* _WHAT THIS TASK INVOLVES_: Once you have read the records, output them exactly.

* _DATA_:
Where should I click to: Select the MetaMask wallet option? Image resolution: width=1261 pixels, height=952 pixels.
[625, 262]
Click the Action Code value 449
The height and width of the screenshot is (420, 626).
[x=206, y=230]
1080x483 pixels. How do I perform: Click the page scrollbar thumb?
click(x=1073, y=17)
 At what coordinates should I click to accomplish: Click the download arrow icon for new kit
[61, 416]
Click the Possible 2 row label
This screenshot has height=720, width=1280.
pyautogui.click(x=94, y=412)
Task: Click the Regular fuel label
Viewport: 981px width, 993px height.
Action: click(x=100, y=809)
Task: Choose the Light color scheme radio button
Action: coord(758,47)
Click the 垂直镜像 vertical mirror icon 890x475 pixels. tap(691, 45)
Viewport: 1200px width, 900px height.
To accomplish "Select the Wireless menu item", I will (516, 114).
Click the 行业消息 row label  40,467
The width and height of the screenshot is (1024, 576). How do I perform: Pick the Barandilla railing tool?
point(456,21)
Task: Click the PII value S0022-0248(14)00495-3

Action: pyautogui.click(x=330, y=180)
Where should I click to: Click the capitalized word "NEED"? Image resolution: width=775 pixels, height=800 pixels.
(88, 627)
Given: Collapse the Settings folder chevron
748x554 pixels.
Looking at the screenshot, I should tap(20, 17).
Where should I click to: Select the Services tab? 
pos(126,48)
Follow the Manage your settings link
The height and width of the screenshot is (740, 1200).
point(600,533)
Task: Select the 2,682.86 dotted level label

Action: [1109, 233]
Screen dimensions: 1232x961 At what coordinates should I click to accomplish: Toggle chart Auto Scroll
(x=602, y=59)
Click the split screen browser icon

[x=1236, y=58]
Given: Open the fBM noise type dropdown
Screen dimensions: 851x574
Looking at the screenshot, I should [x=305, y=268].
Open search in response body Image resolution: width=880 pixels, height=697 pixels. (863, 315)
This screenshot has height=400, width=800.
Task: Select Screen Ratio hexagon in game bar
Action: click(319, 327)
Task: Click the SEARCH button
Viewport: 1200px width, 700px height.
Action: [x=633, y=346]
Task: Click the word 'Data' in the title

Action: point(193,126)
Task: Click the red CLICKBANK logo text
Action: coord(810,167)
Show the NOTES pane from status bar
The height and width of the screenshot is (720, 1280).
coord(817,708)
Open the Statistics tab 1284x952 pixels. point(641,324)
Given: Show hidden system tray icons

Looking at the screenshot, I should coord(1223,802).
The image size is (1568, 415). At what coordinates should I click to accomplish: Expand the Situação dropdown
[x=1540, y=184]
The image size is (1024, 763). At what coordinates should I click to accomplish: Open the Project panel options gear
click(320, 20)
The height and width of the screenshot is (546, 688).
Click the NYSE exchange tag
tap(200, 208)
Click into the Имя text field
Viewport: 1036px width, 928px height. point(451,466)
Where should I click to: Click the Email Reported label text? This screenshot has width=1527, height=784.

* _EXPECTED ANSWER_:
Where should I click to: Select the MetaMask wallet option? Image resolution: width=1261 pixels, height=952 pixels.
[625, 262]
Click the Action Code value 449
The height and width of the screenshot is (420, 626).
[x=206, y=230]
1080x483 pixels. How do I perform: Click the page scrollbar thumb?
click(x=1073, y=17)
 At what coordinates should I click to accomplish: Click the download arrow icon for new kit
[61, 416]
Click the Possible 2 row label
This screenshot has height=720, width=1280.
pyautogui.click(x=94, y=412)
Task: Click the Regular fuel label
Viewport: 981px width, 993px height.
Action: click(x=100, y=809)
Task: Choose the Light color scheme radio button
Action: coord(758,47)
Click the 垂直镜像 vertical mirror icon 890x475 pixels. tap(691, 45)
Viewport: 1200px width, 900px height.
To accomplish "Select the Wireless menu item", I will (516, 114).
Click the 行业消息 row label  40,467
The width and height of the screenshot is (1024, 576). How do I perform: Pick the Barandilla railing tool?
point(456,21)
Task: Click the PII value S0022-0248(14)00495-3

Action: pyautogui.click(x=330, y=180)
Where should I click to: Click the capitalized word "NEED"? Image resolution: width=775 pixels, height=800 pixels.
(88, 627)
Given: Collapse the Settings folder chevron
748x554 pixels.
Looking at the screenshot, I should tap(20, 17).
Where should I click to: Select the Services tab? 
pos(126,48)
Follow the Manage your settings link
The height and width of the screenshot is (740, 1200).
point(600,533)
Task: Select the 2,682.86 dotted level label

Action: [1109, 233]
Screen dimensions: 1232x961 At what coordinates should I click to accomplish: Toggle chart Auto Scroll
(x=602, y=59)
Click the split screen browser icon

[x=1236, y=58]
Given: Open the fBM noise type dropdown
Screen dimensions: 851x574
Looking at the screenshot, I should [x=305, y=268].
Open search in response body Image resolution: width=880 pixels, height=697 pixels. (863, 315)
This screenshot has height=400, width=800.
Task: Select Screen Ratio hexagon in game bar
Action: click(319, 327)
Task: Click the SEARCH button
Viewport: 1200px width, 700px height.
Action: [x=633, y=346]
Task: Click the word 'Data' in the title

Action: point(193,126)
Task: Click the red CLICKBANK logo text
Action: coord(810,167)
Show the NOTES pane from status bar
The height and width of the screenshot is (720, 1280).
coord(817,708)
Open the Statistics tab 1284x952 pixels. point(641,324)
Given: Show hidden system tray icons

Looking at the screenshot, I should coord(1223,802).
The image size is (1568, 415). At what coordinates should I click to accomplish: Expand the Situação dropdown
[x=1540, y=184]
The image size is (1024, 763). At what coordinates should I click to accomplish: Open the Project panel options gear
click(320, 20)
The height and width of the screenshot is (546, 688).
Click the NYSE exchange tag
tap(200, 208)
Click into the Имя text field
Viewport: 1036px width, 928px height. point(451,466)
Where should I click to: Click the Email Reported label text? This screenshot has width=1527, height=784.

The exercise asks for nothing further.